Overseeing succession plans for key positions (such as executive managers such as CEO and CFO).
Recommending to the Board of Directors on how to evaluate the members of the Board and its committees.
Recommending to the Board of Directors to update the policies related to the Board membership.
Recommending to the Board of Directors annual bonuses and increments on salaries for all company employees.
Committee Membership Rules:
The Nomination and Remuneration Committee shall be formed by a decision of the Board of Directors.
The committee shall be composed of not less than (3) and not more than five (5) non-executive members or others.
The committee shall ensure annually that there is no conflict of interest if the member of the Board of Directors is a member in the Board of another company.
The membership term of the committee shall be a maximum of three years except in the first Board term, beginning with the decision of the Board of Directors to form the committee and ending in conjunction with the term of the Board of directors. The membership of the committee members also ends in the following cases:
If the committee member is a Board member, their membership terminates with the end of their Board membership or by voluntary resignation from the committee.

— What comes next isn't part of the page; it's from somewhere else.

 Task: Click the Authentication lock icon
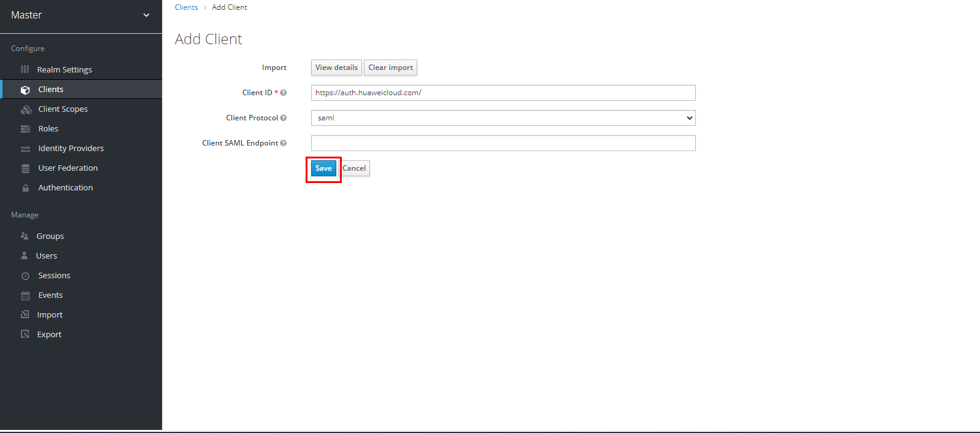[x=25, y=188]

If the committee member is a non-board member, their membership shall terminate either by voluntary resignation or at the end of the committee's term.
The Board of directors has the right to dismiss/ replace any or all the committee members at any time it deems appropriate. A member of the committee may also resign from the committee’s membership if it is at an appropriate time.
Membership Obligations:
Committee members must address any conflict-of-interest situation that may arise for any of its members in any of the subjects brought before it in a manner that achieves justice and efficiency and is consistent with the relevant provisions.
Disclosure of any direct or indirect interest that he has in any of the topics presented to the committee, and that member must refrain from attending and voting on the subject matter of the conflict of interests.
Voting on topics submitted to the committee, except for issues in which the member has a direct or indirect interest.
Attending meetings, and notifying the chairman of the committee if it is not possible for any reason to attend any meeting of the committee
Not to appoint another person to attend on his behalf in his absence from any committee meeting
Informing the Chairman of the Board of Directors if he wants to resign from the membership of the Committee.
Nominations Roles and Responsibilities:
The duties of the committee include, but are not limited to, the following:
To suggest clear policies and standards for membership in the Board of Directors, Executive Management, and company representatives in the subsidiary companies.
Establish, recommend, and update annually the nomination criteria, and policies and criteria for membership in the Board and Executive Management.
Review and recommend to the Board of Directors the annual recommendations for the appointment and re-election of the members of the Board of Directors and the Executive Management.
Prepare a description of the capabilities and qualifications required for membership
Periodically review the structure of the Board of Directors, Committees, and Executive Management, and submit recommendations regarding size, composition, and other recommended changes.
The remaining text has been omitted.